The WHO has set ambitious targets for eliminating TB in low-incidence countries such as the US and Canada. While it’s true that the majority of TB cases in these settings arise from reactivation of latent TB infection in persons born outside North America, person-to-person transmission of active TB within the US and Canada also contributes to the burden of disease; thus, reducing TB transmission is an integral part of regional and national TB elimination programs. Recently, whole genome sequencing (WGS) has emerged as a new paradigm for both rapid TB diagnosis and phenotyping, as well as for better identifying clusters of cases representing local transmission and even identifying specific transmission events, giving us an unique perspective on understanding TB transmission. In this talk, I’ll describe how the province of British Columbia, Canada has implemented WGS to better understand our local TB epidemiology and to change TB policy and practice in our setting.
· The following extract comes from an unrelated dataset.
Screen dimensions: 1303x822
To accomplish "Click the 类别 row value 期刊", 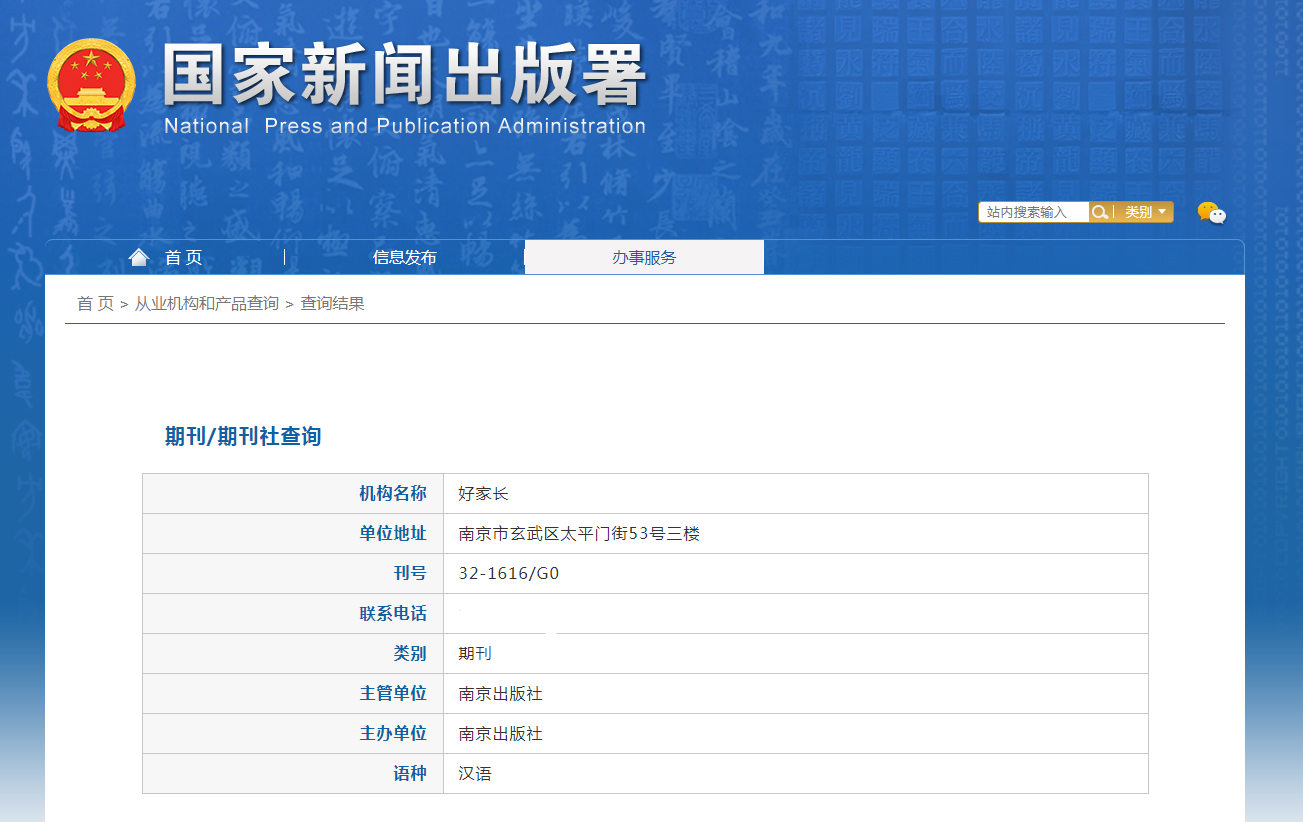I will click(475, 654).
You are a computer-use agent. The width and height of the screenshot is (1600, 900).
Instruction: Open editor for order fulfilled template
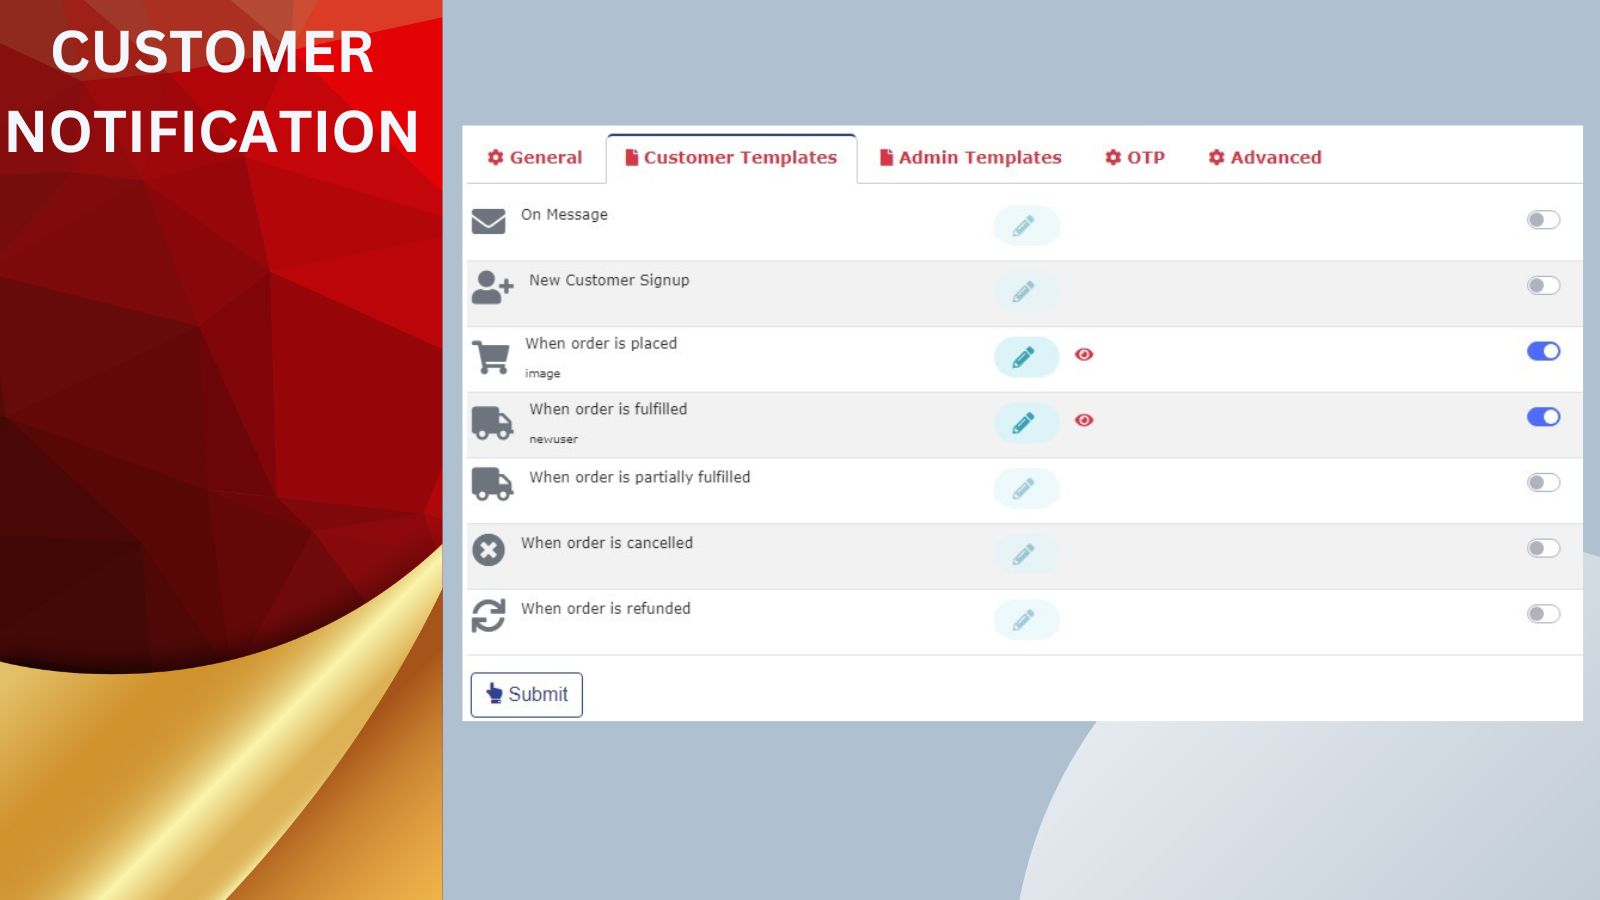coord(1026,423)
Topics to be covered include the role of WGS in the modern reference TB laboratory, methods for inferring transmission from TB genomic data alone, the key role for communication and knowledge translation when implementing WGS in a public health system, and insights gained from our sequencing of over 2000 TB isolates, representing cases diagnosed in BC dating back over a decade.
1. TB is the leading infectious disease killer in the world, despite being treatable.
2. Drug resistance is an emerging issue in TB, with resistance driven by point mutations.